From mboxrd@z Thu Jan  1 00:00:00 1970
Return-Path: <linux-kernel-owner@vger.kernel.org>
Received: (majordomo@vger.kernel.org) by vger.kernel.org via listexpand
	id S1754854AbcAVU70 (ORCPT <rfc822;w@1wt.eu>);
	Fri, 22 Jan 2016 15:59:26 -0500
Received: from youngberry.canonical.com ([91.189.89.112]:35144 "EHLO
	youngberry.canonical.com" rhost-flags-OK-OK-OK-OK) by vger.kernel.org
	with ESMTP id S1751431AbcAVU7W (ORCPT
	<rfc822;linux-kernel@vger.kernel.org>);
	Fri, 22 Jan 2016 15:59:22 -0500
From: Jay Vosburgh <jay.vosburgh@canonical.com>
To: Jarod Wilson <jarod@redhat.com>
cc: linux-kernel@vger.kernel.org, "David S. Miller" <davem@davemloft.net>,
        Eric Dumazet <edumazet@google.com>, Jiri Pirko <jiri@mellanox.com>,
        Daniel Borkmann <daniel@iogearbox.net>,
        Tom Herbert <tom@herbertland.com>,
        Veaceslav Falico <vfalico@gmail.com>,
        Andy Gospodarek <gospo@cumulusnetworks.com>, netdev@vger.kernel.org
Subject: Re: [RFC PATCH net] net/core: don't increment rx_dropped on inactive slaves
In-reply-to: <1453489882-57948-1-git-send-email-jarod@redhat.com>
References: <1453489882-57948-1-git-send-email-jarod@redhat.com>
Comments: In-reply-to Jarod Wilson <jarod@redhat.com>
   message dated "Fri, 22 Jan 2016 14:11:22 -0500."
X-Mailer: MH-E 8.5+bzr; nmh 1.5; GNU Emacs 25.0.50
Date: Fri, 22 Jan 2016 12:59:12 -0800
Message-ID: <14563.1453496352@famine>
Sender: linux-kernel-owner@vger.kernel.org
List-ID: <linux-kernel.vger.kernel.org>
X-Mailing-List: linux-kernel@vger.kernel.org

Jarod Wilson <jarod@redhat.com> wrote:

>The network core tries to keep track of dropped packets, but some packets
>you wouldn't really call dropped, so much as intentionally ignored, under
>certain circumstances.

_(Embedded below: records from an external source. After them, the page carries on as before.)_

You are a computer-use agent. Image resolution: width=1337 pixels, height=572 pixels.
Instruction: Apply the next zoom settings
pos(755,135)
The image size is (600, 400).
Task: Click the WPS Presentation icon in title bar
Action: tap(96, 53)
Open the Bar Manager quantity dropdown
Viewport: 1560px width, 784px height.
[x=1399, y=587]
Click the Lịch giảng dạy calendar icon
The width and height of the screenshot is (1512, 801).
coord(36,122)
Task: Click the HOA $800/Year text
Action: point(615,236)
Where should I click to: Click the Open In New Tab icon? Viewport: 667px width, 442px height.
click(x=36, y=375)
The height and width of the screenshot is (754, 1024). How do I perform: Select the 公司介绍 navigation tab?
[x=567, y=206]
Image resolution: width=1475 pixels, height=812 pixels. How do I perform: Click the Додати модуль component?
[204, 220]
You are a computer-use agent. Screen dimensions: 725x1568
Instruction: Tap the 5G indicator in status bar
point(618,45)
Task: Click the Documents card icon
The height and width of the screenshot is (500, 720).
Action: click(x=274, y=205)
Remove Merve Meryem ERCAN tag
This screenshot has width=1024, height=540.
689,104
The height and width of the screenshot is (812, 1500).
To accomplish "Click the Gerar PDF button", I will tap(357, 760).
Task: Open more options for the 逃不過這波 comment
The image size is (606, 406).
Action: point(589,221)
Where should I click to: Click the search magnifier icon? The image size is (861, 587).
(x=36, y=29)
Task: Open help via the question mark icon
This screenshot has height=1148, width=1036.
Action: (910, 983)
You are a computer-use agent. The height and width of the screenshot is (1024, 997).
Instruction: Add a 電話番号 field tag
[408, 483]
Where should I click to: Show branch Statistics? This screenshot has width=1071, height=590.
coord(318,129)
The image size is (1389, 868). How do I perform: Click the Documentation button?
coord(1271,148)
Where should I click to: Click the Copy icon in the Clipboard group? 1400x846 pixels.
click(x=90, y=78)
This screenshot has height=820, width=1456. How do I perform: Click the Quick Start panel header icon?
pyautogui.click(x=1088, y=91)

One such case is that of bonding and team device
>slaves that are currently inactive. Their respective rx_handler functions
>return RX_HANDLER_EXACT (the only places in the kernel that return that),
>which ends up tracking into the network core's __netif_receive_skb_core()
>function's drop path, with no pt_prev set. On a noisy network, this can
>result in a very rapidly incrementing rx_dropped counter, not only on the
>inactive slave(s), but also on the master device, such as the following:
[...]
>In this scenario, p5p1, p5p2 and p7p1 are all inactive slaves in an
>active-backup bond0, and you can see that all three have high drop counts,
>with the master bond0 showing a tally of all three.
>
>I know that this was previously discussed some here:
>
>    http://www.spinics.net/lists/netdev/msg226341.html
>
>It seems additional counters never came to fruition, but honestly, for
>this particular case, I'm not even sure they're warranted, I'd be inclined
>to say just silently drop these packets without incrementing a counter. At
>least, that's probably what would make someone who has complained loudly
>about this issue happy, as they have monitoring tools that are squaking
>loudly at any increments to rx_dropped.

	I don't think the kernel should silently drop packets; there
should be a counter somewhere.  If a packet is being thrown away
deliberately, it should not just vanish into the screaming void of
space.  Someday someone will try and track down where that packet is
being dropped.

	I've had that same conversation with customers who insist on
accounting for every packet drop (from the "any drop is an error"
mindset), so I understand the issue.

	Thinking about the prior discussion, the rx_drop_inactive is
still a good idea, but I'd actually today get good use from a
"rx_drop_unforwardable" (or an equivalent but shorter name) counter that
counts every time a packet is dropped due to is_skb_forwardable()
returning false.  __dev_forward_skb does this (and hits rx_dropped), as
does the bridge (and does not count it).

	-J

>CC: "David S. Miller" <davem@davemloft.net>
>CC: Eric Dumazet <edumazet@google.com>
>CC: Jiri Pirko <jiri@mellanox.com>
>CC: Daniel Borkmann <daniel@iogearbox.net>
>CC: Tom Herbert <tom@herbertland.com>
>CC: Jay Vosburgh <j.vosburgh@gmail.com>
>CC: Veaceslav Falico <vfalico@gmail.com>
>CC: Andy Gospodarek <gospo@cumulusnetworks.com>
>CC: netdev@vger.kernel.org
>Signed-off-by: Jarod Wilson <jarod@redhat.com>
>---
> net/core/dev.c | 3 +++
> 1 file changed, 3 insertions(+)
>
>diff --git a/net/core/dev.c b/net/core/dev.c
>index 8cba3d8..1354c7b 100644
>--- a/net/core/dev.c
>+++ b/net/core/dev.c
>@@ -4153,8 +4153,11 @@ ncls:
> 		else
> 			ret = pt_prev->func(skb, skb->dev, pt_prev, orig_dev);
> 	} else {
>+		if (deliver_exact)
>+			goto inactive; /* bond or team inactive slave */
> drop:
> 		atomic_long_inc(&skb->dev->rx_dropped);
>+inactive:
> 		kfree_skb(skb);
> 		/* Jamal, now you will not able to escape explaining
> 		 * me how you were going to use this. :-)
>-- 
>1.8.3.1
>

---
	-Jay Vosburgh, jay.vosburgh@canonical.com